--- SUPPLIED RECORDS ---

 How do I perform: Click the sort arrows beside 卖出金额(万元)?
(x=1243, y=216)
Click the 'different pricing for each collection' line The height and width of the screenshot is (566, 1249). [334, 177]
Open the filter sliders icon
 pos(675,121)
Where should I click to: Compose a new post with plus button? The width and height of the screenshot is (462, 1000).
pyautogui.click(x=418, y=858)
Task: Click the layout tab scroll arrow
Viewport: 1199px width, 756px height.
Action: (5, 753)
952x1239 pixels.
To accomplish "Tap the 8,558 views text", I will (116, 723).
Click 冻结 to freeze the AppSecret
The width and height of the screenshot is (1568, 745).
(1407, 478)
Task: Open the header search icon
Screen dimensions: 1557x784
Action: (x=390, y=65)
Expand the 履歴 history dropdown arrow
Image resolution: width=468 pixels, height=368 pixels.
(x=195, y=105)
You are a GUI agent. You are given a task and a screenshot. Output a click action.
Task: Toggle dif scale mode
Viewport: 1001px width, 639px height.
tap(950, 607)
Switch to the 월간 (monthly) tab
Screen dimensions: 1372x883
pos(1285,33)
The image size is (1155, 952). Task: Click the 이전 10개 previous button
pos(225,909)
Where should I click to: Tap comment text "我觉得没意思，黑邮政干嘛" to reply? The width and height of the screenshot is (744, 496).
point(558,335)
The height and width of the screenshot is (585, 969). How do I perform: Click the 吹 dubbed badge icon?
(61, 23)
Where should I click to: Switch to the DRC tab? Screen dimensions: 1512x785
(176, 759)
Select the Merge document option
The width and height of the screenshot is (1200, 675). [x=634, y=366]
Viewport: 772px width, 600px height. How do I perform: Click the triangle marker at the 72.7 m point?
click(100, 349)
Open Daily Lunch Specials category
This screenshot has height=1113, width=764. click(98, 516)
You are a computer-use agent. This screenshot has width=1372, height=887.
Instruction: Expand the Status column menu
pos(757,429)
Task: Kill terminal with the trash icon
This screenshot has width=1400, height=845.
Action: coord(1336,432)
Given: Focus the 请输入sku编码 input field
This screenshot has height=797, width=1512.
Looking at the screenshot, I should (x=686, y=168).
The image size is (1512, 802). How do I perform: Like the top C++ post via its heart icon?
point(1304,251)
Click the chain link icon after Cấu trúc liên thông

---

Reproduce all of the lines above word for word, without changing anything.

 How do I perform: Click the sort arrows beside 卖出金额(万元)?
(x=1243, y=216)
Click the 'different pricing for each collection' line The height and width of the screenshot is (566, 1249). [334, 177]
Open the filter sliders icon
 pos(675,121)
Where should I click to: Compose a new post with plus button? The width and height of the screenshot is (462, 1000).
pyautogui.click(x=418, y=858)
Task: Click the layout tab scroll arrow
Viewport: 1199px width, 756px height.
Action: (5, 753)
952x1239 pixels.
To accomplish "Tap the 8,558 views text", I will (116, 723).
Click 冻结 to freeze the AppSecret
The width and height of the screenshot is (1568, 745).
(1407, 478)
Task: Open the header search icon
Screen dimensions: 1557x784
Action: (x=390, y=65)
Expand the 履歴 history dropdown arrow
Image resolution: width=468 pixels, height=368 pixels.
(x=195, y=105)
You are a GUI agent. You are given a task and a screenshot. Output a click action.
Task: Toggle dif scale mode
Viewport: 1001px width, 639px height.
tap(950, 607)
Switch to the 월간 (monthly) tab
Screen dimensions: 1372x883
pos(1285,33)
The image size is (1155, 952). Task: Click the 이전 10개 previous button
pos(225,909)
Where should I click to: Tap comment text "我觉得没意思，黑邮政干嘛" to reply? The width and height of the screenshot is (744, 496).
point(558,335)
The height and width of the screenshot is (585, 969). How do I perform: Click the 吹 dubbed badge icon?
(61, 23)
Where should I click to: Switch to the DRC tab? Screen dimensions: 1512x785
(176, 759)
Select the Merge document option
The width and height of the screenshot is (1200, 675). [x=634, y=366]
Viewport: 772px width, 600px height. How do I perform: Click the triangle marker at the 72.7 m point?
click(100, 349)
Open Daily Lunch Specials category
This screenshot has height=1113, width=764. click(98, 516)
You are a computer-use agent. This screenshot has width=1372, height=887.
Instruction: Expand the Status column menu
pos(757,429)
Task: Kill terminal with the trash icon
This screenshot has width=1400, height=845.
Action: coord(1336,432)
Given: Focus the 请输入sku编码 input field
This screenshot has height=797, width=1512.
Looking at the screenshot, I should (x=686, y=168).
The image size is (1512, 802). How do I perform: Like the top C++ post via its heart icon?
point(1304,251)
Click the chain link icon after Cấu trúc liên thông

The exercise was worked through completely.